* start *

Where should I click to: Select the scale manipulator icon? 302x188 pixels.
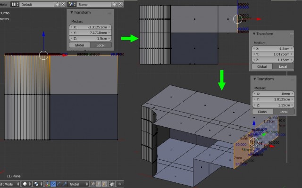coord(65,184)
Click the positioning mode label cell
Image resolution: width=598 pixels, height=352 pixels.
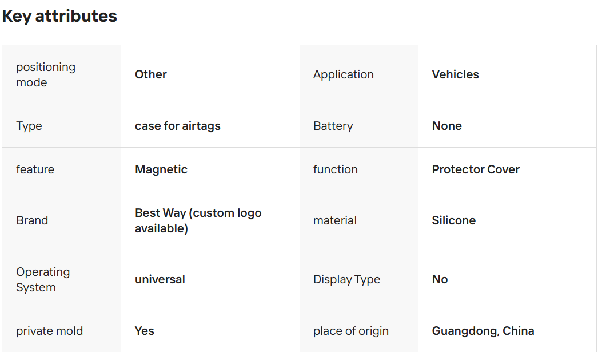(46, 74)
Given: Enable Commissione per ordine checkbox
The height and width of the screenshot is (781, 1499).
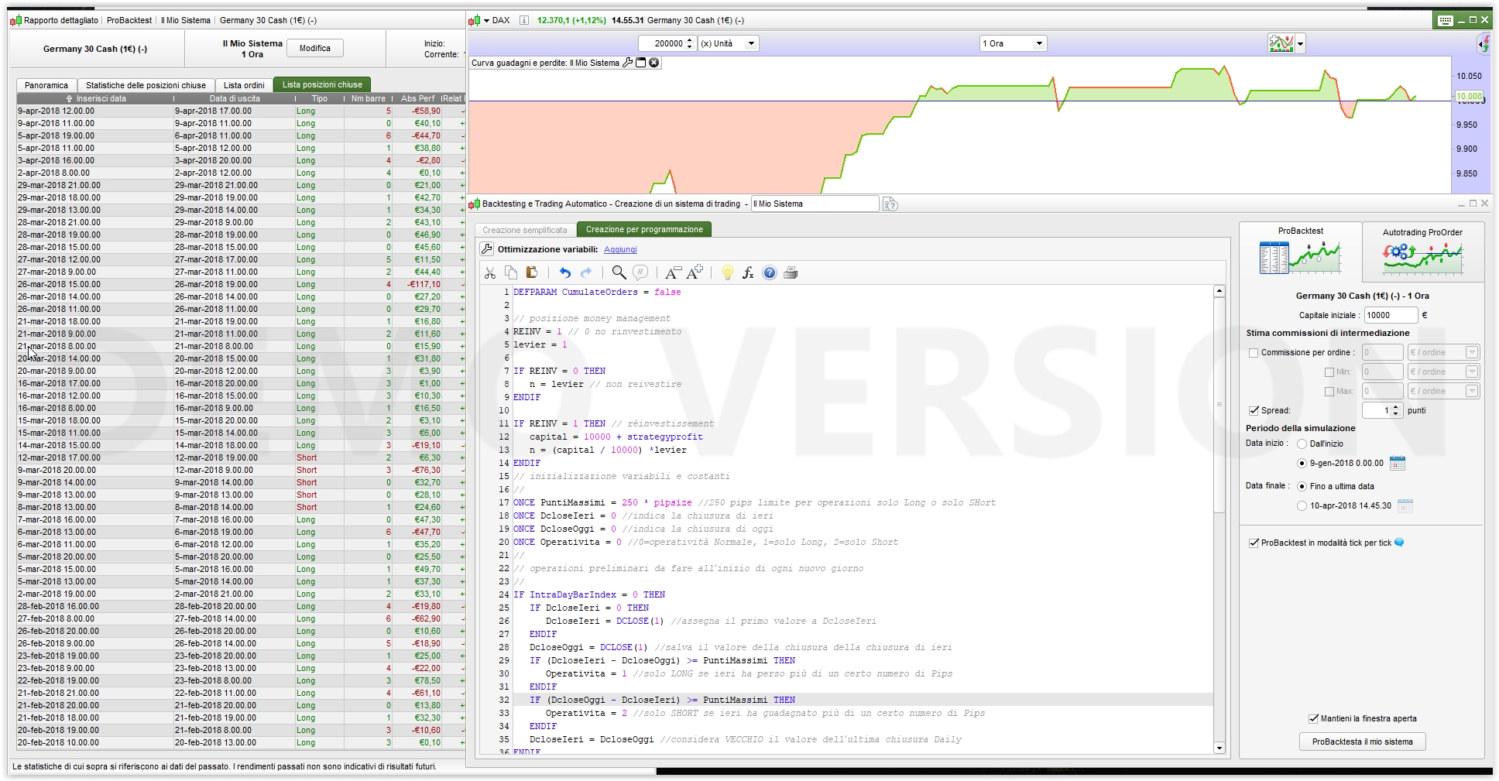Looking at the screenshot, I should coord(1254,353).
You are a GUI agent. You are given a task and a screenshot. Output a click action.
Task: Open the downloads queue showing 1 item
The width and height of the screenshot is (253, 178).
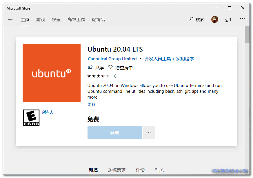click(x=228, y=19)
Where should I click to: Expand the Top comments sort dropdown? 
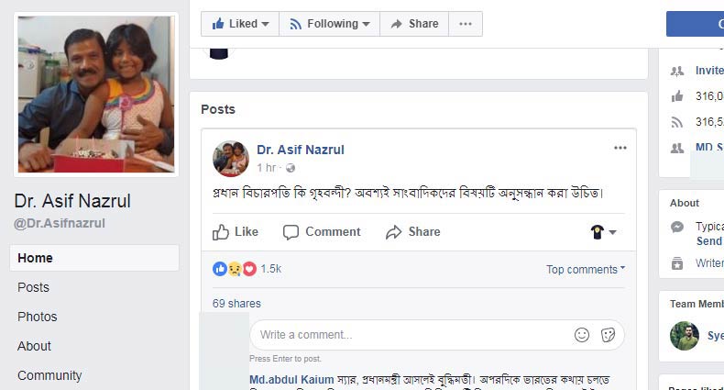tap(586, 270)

* end *
* start *

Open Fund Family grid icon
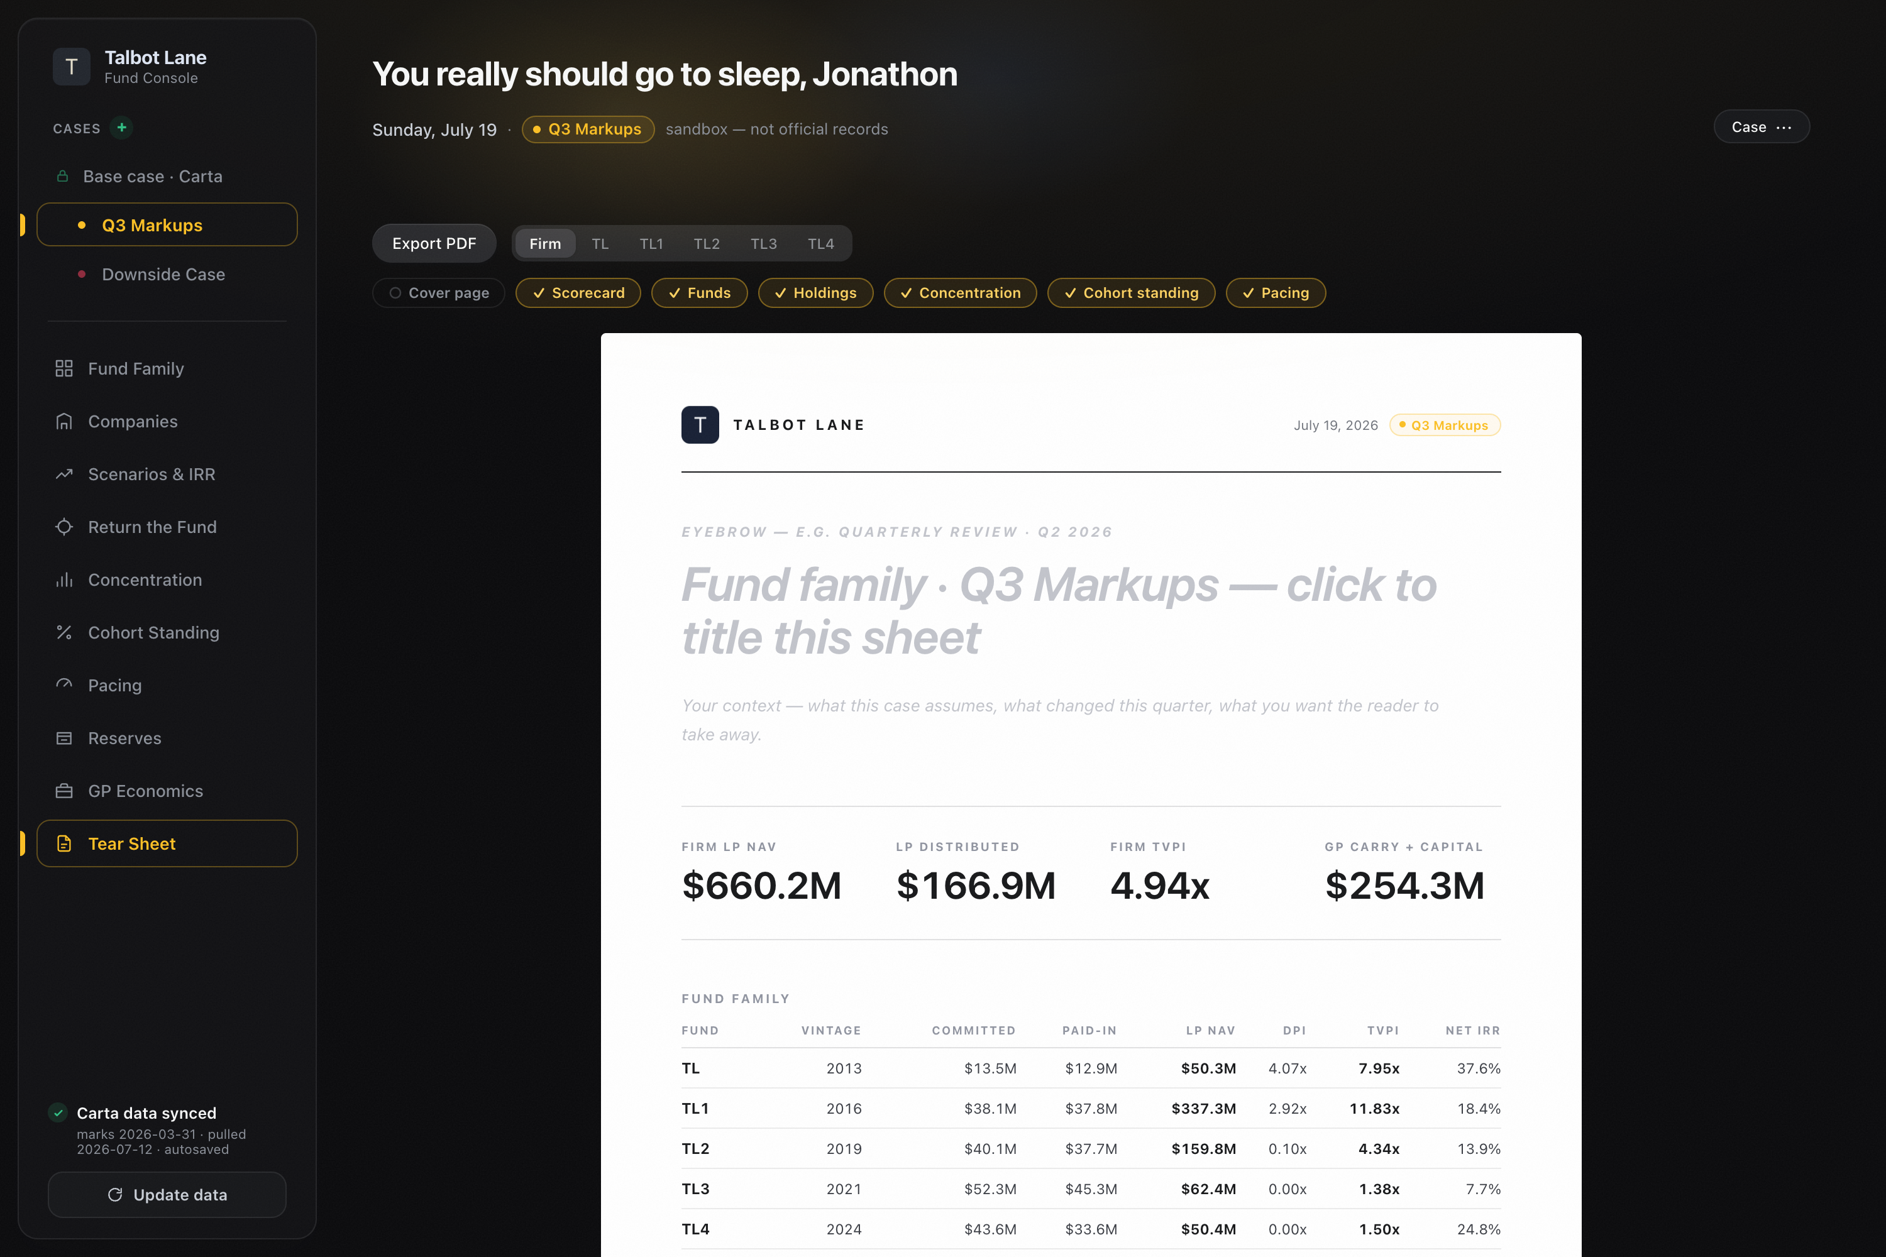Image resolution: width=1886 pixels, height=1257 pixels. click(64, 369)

* end *
* start *

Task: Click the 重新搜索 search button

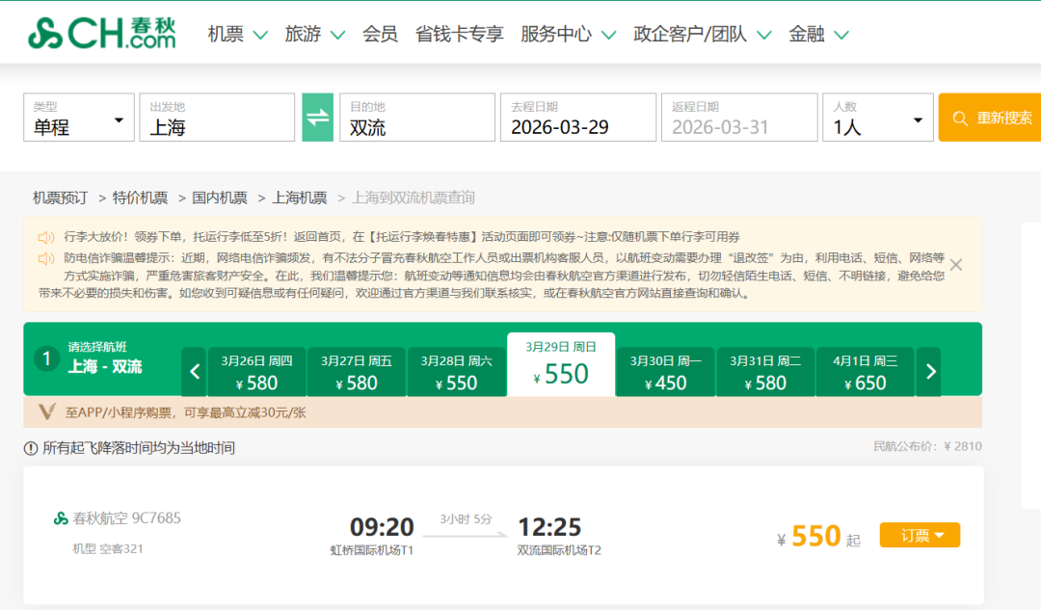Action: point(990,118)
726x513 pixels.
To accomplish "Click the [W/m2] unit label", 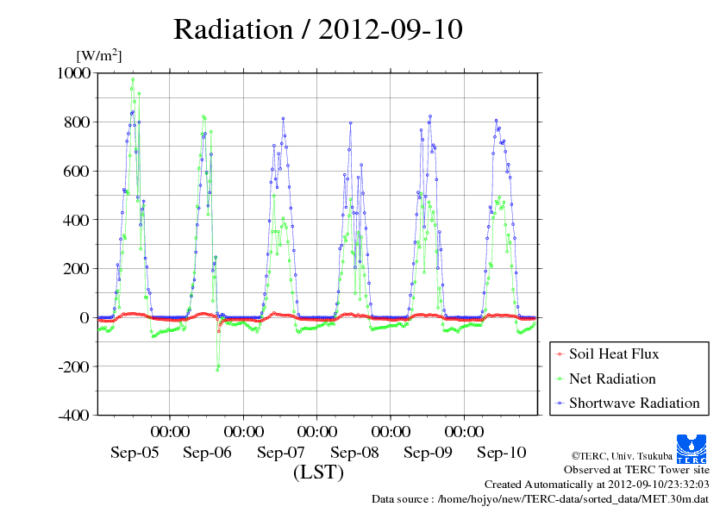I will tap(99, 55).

* end *

→ **Stated exercise**
Copy the part of the listing above that opens with the line containing "Click the positioning mode label cell" and closes with the line containing "tap(586, 270)", keeping every line unchanged. Leave the pictures out.

→ **Final result**
Click the positioning mode label cell
Image resolution: width=598 pixels, height=352 pixels.
(46, 74)
Given: Enable Commissione per ordine checkbox
The height and width of the screenshot is (781, 1499).
Looking at the screenshot, I should coord(1254,353).
You are a GUI agent. You are given a task and a screenshot. Output a click action.
Task: Open the downloads queue showing 1 item
The width and height of the screenshot is (253, 178).
click(x=228, y=19)
Where should I click to: Expand the Top comments sort dropdown? 
tap(586, 270)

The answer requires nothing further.